• **TASK GOAL**
Could you reproduce, word for word, everything below from the line containing "Click the Move PivotTable button" down to the line containing "The height and", with both of those lines included and no others?

• **GIVEN INFORMATION**
================

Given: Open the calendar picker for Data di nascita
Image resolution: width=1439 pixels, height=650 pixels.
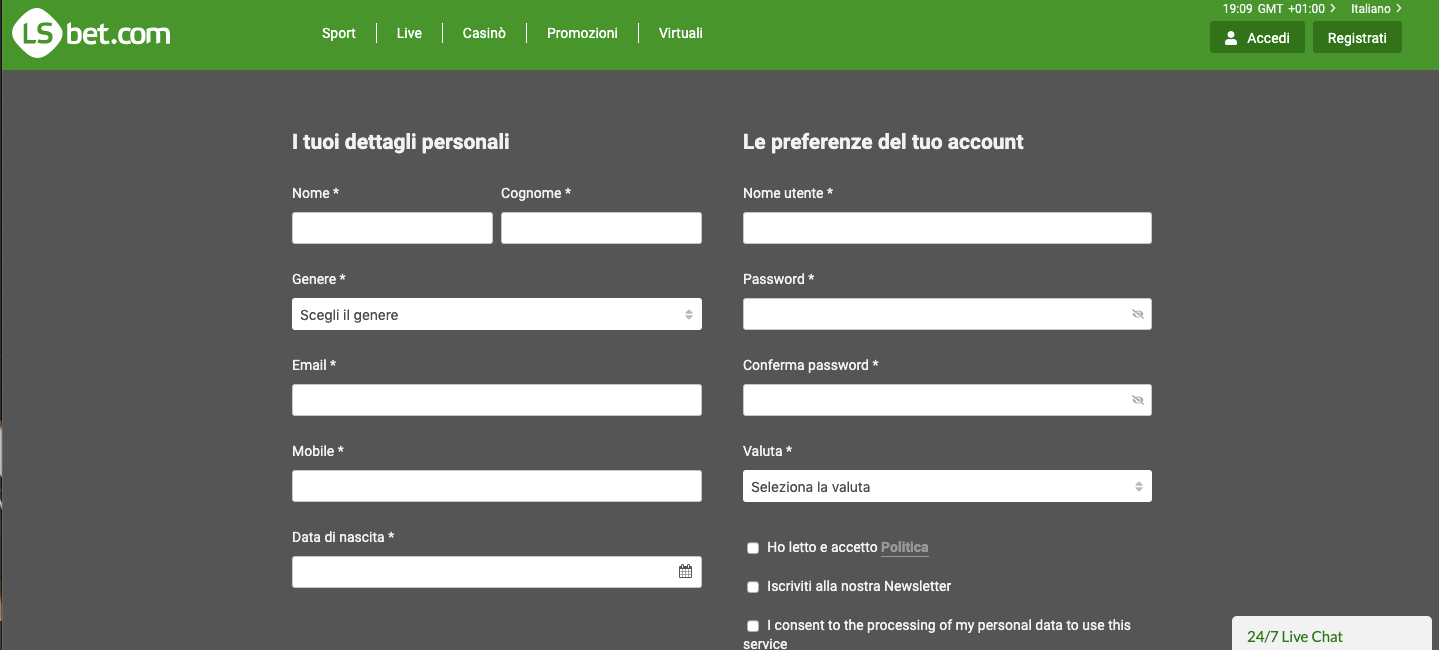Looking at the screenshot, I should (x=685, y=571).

================

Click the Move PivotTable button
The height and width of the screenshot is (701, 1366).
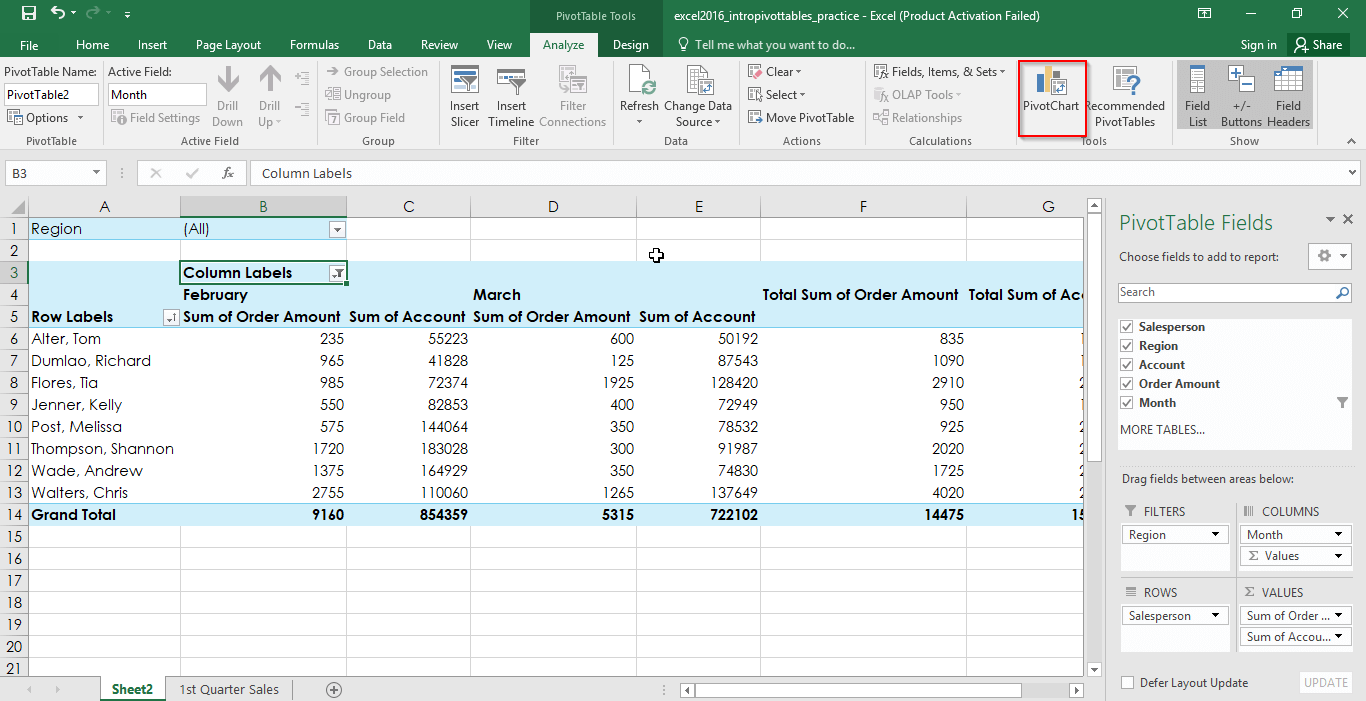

================

• **REPLY TO THE EXERCISE**
Click the Move PivotTable button
The height and width of the screenshot is (701, 1366).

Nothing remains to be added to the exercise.